PROVIDED TEXT:

____________________

And yet when the two met for coffee in Pittsburgh, they hit it off.
Bassman, 35, was looking for a new venture within the environmental sector after moving to Pittsburgh and found Alkhalidi while researching cooking oil recycling. A friend suggested Bassman consider tire recycling, and he pitched the idea to Alkhalidi. A week later, Alkhalidi was on board.
Alkhalidi brought scientific expertise, Bassman had business savvy, and together, they founded Smart Tire Recycling in 2014.
At first, they tinkered in Alkhalidi’s garage five to 10 hours a week. “We were kind of walking up walls for about two to three years until we got some serious traction,” said Bassman.
That traction came after moving into a larger garage in 2018, hiring part-time engineers, raising funds through angel investments and filing for a patent.
Smart Tire Recycling has about a dozen competitors in the U.S., Bassman approximates, but he believes his company stands out with its practical and marketable solution.
Here’s the gist: A 20-pound scrapped passenger tire contains about two pounds of steel, one gallon of oil and five pounds of carbon black. While today’s tire recycling facilities repurpose some of the materials — like using rubber for playgrounds — they don’t recover the original materials. So fresh carbon black, oil and steel are needed for each new tire.
That’s where Smart Tire Recycling comes in. It works to “unbake” tires into reusable components that could eventually make new tires. It’s like if you went to a bakery, Bassman said, and the baker said he’d turn the ciabatta back into water, oil, yeast and flour, and use them for a new loaf.
If successful, Smart Tire Recycling could offset the global need for carbon black by 40%, Bassman hypothesized, potentially reducing the environmental impact of tire production.
This spring, Bassman and Alkhalidi edged closer to success. Smart Tire Recycling’s machine started functioning consistently, and the company hired its first full-time engineer.
But in early June, Bassman stopped hearing from Alkhalidi.
“He was a little bit of a mad professor, so I was very used to him not answering the phone,” said Bassman. After a few days of silence, Bassman learned that Alkhalidi had died. He was 69.

____________________

DATASET CONTENT:

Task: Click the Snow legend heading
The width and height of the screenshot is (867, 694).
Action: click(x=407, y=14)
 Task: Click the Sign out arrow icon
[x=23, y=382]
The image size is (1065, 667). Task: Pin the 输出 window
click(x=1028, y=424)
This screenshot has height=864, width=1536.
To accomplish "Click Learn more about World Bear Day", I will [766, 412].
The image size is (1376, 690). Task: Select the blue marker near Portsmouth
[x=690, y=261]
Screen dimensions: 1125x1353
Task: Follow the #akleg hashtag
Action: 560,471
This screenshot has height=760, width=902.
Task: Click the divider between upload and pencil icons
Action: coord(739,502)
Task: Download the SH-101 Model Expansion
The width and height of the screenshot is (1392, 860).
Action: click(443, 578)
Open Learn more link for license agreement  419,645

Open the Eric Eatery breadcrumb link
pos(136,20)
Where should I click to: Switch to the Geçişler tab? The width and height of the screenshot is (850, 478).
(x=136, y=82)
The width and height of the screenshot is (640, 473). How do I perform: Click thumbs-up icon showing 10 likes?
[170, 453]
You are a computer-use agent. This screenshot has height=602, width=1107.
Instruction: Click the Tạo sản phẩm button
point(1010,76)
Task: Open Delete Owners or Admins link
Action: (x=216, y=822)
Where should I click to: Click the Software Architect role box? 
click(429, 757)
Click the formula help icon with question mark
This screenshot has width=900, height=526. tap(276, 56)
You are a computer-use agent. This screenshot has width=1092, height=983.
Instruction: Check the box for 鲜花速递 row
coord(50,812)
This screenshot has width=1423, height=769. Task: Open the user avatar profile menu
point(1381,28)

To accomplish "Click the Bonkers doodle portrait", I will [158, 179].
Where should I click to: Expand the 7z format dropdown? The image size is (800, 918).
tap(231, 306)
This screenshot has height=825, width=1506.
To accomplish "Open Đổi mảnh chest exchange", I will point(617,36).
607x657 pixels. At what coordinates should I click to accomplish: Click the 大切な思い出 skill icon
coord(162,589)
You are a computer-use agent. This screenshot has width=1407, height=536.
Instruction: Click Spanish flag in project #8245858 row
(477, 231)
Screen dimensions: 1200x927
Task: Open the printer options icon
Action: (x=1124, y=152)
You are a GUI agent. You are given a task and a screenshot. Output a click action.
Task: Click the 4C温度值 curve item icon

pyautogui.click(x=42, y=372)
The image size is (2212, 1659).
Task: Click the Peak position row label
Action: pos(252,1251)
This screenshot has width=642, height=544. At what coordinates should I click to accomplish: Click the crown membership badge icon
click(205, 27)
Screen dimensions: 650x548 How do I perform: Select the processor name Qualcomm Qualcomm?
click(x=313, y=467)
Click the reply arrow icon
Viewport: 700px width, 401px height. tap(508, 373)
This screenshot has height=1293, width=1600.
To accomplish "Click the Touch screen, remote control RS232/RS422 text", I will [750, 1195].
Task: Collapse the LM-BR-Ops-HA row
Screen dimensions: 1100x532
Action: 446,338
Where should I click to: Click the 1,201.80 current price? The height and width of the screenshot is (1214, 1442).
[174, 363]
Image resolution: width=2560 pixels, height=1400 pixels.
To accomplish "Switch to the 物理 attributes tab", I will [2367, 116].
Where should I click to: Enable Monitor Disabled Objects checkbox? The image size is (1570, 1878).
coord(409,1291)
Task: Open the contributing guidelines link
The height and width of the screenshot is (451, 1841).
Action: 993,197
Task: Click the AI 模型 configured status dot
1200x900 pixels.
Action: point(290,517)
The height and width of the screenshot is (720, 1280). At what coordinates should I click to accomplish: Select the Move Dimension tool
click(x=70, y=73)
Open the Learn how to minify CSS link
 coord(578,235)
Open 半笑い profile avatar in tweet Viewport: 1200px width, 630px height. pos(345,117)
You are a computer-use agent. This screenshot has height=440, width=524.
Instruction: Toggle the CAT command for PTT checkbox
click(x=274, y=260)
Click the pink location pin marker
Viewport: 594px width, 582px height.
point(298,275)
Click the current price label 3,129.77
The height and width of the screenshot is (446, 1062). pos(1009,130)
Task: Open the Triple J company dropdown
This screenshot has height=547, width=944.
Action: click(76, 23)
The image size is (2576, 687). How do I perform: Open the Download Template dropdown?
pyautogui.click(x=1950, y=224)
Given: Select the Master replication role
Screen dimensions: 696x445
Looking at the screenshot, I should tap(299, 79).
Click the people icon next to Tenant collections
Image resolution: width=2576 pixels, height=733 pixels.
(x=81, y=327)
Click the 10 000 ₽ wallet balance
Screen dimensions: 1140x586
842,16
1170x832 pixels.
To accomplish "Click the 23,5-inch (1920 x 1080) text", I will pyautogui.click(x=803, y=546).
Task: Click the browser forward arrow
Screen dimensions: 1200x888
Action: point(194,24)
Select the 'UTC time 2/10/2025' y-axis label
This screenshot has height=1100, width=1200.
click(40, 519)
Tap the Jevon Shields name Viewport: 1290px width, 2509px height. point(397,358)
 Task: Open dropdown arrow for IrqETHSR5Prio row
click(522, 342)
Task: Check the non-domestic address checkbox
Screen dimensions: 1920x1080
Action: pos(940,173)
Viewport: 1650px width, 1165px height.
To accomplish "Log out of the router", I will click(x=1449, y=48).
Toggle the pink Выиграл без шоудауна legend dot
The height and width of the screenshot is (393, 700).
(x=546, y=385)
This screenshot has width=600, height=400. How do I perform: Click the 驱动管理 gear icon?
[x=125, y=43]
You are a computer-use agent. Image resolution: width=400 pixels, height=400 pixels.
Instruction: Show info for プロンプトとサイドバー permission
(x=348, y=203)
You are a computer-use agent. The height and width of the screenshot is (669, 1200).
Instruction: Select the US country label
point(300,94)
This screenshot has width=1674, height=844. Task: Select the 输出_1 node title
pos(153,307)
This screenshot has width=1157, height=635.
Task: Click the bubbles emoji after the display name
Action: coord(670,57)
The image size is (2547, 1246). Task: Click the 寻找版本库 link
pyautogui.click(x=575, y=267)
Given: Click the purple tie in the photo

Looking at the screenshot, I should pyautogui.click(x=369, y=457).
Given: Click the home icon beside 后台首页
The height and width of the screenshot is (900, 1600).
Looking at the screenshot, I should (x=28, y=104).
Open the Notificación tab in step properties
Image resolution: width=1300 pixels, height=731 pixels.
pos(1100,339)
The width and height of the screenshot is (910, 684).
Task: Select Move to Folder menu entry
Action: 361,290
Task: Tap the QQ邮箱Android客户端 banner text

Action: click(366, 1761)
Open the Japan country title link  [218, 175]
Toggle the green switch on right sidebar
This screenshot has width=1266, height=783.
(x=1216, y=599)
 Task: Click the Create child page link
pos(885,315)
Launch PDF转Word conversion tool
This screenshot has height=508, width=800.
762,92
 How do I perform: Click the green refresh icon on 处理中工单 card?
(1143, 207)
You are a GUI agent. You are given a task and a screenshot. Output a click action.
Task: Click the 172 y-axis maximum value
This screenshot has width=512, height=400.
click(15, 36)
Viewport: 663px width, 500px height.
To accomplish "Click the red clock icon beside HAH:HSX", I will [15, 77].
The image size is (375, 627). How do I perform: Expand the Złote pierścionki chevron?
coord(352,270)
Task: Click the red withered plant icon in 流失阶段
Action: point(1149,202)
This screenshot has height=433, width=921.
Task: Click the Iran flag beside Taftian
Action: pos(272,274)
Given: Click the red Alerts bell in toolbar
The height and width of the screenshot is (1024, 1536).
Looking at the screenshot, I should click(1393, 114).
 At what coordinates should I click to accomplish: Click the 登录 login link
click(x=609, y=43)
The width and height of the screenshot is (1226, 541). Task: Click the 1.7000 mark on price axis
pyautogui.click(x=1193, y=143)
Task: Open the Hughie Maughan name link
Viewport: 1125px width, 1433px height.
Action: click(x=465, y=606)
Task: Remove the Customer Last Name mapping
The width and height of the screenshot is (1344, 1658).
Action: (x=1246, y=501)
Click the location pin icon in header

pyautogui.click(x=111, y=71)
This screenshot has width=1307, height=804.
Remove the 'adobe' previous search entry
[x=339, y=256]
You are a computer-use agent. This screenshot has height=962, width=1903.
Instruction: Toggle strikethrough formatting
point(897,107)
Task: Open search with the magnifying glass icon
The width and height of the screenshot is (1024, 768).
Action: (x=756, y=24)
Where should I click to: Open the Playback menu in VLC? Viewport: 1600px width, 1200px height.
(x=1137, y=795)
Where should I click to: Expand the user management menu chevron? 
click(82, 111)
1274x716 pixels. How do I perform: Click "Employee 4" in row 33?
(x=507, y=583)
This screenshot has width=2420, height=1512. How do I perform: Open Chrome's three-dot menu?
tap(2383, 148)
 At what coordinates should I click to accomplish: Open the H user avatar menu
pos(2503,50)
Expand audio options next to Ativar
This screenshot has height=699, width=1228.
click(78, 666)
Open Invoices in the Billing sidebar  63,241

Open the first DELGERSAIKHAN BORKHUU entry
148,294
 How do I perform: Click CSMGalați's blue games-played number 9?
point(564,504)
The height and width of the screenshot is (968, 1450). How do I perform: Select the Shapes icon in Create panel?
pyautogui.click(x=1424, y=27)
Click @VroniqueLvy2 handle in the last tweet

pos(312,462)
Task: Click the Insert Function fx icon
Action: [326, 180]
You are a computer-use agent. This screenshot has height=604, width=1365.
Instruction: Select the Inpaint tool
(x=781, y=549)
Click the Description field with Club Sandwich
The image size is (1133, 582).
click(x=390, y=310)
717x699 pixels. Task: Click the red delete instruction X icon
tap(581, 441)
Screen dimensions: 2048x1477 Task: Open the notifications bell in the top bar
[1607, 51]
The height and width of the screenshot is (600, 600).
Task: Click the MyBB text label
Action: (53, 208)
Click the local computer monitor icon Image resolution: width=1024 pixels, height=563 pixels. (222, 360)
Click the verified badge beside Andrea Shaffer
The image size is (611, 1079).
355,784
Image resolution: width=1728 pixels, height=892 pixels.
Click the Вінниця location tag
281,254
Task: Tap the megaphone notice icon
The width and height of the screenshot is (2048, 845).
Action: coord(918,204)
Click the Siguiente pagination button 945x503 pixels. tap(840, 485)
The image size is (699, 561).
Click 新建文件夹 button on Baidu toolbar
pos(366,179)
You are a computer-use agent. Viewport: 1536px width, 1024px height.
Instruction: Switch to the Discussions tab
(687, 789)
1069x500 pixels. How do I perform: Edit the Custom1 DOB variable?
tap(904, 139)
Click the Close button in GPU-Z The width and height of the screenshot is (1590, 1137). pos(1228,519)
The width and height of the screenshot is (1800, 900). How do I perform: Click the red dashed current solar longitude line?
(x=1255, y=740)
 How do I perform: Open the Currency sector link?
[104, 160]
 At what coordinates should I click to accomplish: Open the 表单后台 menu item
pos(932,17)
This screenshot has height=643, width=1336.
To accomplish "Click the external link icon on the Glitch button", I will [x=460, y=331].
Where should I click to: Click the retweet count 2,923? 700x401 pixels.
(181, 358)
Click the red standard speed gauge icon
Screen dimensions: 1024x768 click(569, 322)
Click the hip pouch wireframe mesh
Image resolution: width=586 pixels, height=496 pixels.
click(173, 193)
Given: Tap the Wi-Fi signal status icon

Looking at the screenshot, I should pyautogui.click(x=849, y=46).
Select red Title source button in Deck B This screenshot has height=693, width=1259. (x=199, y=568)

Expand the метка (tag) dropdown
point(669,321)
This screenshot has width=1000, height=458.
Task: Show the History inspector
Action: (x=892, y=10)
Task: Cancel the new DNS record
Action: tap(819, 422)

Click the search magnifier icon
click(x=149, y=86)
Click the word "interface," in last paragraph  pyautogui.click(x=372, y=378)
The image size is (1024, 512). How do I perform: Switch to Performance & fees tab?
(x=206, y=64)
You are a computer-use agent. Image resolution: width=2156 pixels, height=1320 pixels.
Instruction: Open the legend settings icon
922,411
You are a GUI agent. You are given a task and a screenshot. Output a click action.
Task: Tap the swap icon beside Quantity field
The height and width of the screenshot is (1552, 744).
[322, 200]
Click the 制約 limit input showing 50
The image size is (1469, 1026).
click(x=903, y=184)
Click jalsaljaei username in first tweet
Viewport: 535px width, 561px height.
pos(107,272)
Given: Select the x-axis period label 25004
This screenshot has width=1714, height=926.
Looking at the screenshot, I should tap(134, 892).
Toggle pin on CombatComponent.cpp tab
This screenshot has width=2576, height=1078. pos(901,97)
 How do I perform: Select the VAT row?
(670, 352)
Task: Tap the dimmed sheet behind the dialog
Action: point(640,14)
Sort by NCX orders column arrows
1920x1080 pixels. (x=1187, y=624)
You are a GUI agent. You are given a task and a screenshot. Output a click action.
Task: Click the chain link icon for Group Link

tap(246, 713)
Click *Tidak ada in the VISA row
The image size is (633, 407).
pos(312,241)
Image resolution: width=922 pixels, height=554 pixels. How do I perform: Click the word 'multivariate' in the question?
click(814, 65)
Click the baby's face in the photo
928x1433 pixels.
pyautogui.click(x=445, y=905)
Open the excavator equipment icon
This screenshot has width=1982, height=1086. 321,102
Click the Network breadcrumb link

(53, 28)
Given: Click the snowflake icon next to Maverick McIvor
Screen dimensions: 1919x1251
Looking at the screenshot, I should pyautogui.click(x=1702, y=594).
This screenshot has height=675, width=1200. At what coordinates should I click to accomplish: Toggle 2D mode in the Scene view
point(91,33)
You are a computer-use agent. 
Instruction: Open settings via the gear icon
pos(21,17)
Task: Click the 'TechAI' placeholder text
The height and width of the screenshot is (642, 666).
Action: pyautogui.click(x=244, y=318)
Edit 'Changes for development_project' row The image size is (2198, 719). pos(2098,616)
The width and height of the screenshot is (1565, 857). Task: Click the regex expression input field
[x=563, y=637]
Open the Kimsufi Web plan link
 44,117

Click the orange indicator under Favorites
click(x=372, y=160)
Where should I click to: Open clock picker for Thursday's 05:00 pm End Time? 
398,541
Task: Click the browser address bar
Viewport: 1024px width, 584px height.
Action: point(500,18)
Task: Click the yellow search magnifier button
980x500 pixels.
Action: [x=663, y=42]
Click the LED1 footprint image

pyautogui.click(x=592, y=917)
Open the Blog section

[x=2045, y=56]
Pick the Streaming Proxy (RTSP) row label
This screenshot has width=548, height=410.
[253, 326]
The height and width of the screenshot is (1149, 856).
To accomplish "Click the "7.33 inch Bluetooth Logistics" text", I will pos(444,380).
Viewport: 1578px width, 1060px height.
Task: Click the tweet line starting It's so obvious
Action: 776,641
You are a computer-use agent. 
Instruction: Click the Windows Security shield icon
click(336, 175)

____________________

PROBLEM REQUIREMENTS:
Pick up the tire recycling article after its last sentence and continue it.

ANSWER TO THE TASK:
His vision left an indelible mark on the company, according to Bassman.
“In his laboratory, when I first went there, there was a big sign that said, ‘Still dreaming,’” recalled Bassman. “He was always dreaming. In a good way. And he was always pushing the envelope, and the engineers were always trying to take his ideas and make them reality. [He was] a genius in terms of seeing things way ahead of their times.”
“It’s hard for me to understand what he’s doing, really,” Alkhalidi’s brother Laigh told the Chronicle, speaking by phone from Iraq. The two kept in touch when Alkhalidi moved to the U.S., and Laigh supported his brother’s partnership.
“I like to see the relationship between a Jewish and Muslim to be good,” he said. “Muslim and Jewish, they are cousins.”
Bassman is proud of the message inherent in his partnership with Alkhalidi.
“I always told people that Al and I, when we’re done solving the problem of tire recycling in the world, we’re going to sell peace in the Middle East,” he said. “One of our engineers is also a part-time pastor, so we have a rabbi, a pastor and an Iraqi scientist working together.”
Faith was key for them. “To do a start-up, especially a start-up in hardware, you’re literally walking in the dark. We almost closed down like five times in the six years,” said Bassman. “Faith got us through many, many very dark days.”
But things are brighter now because of Alkhalidi’s efforts. Smart Tire Recycling is scaling up to a pilot plant, perfecting its technology and raising funds through crowdfunding.
“I would not rule out the idea that he’s praying for us up there,” said Bassman. PJC
Kayla Steinberg can be reached at firstname.lastname@example.org.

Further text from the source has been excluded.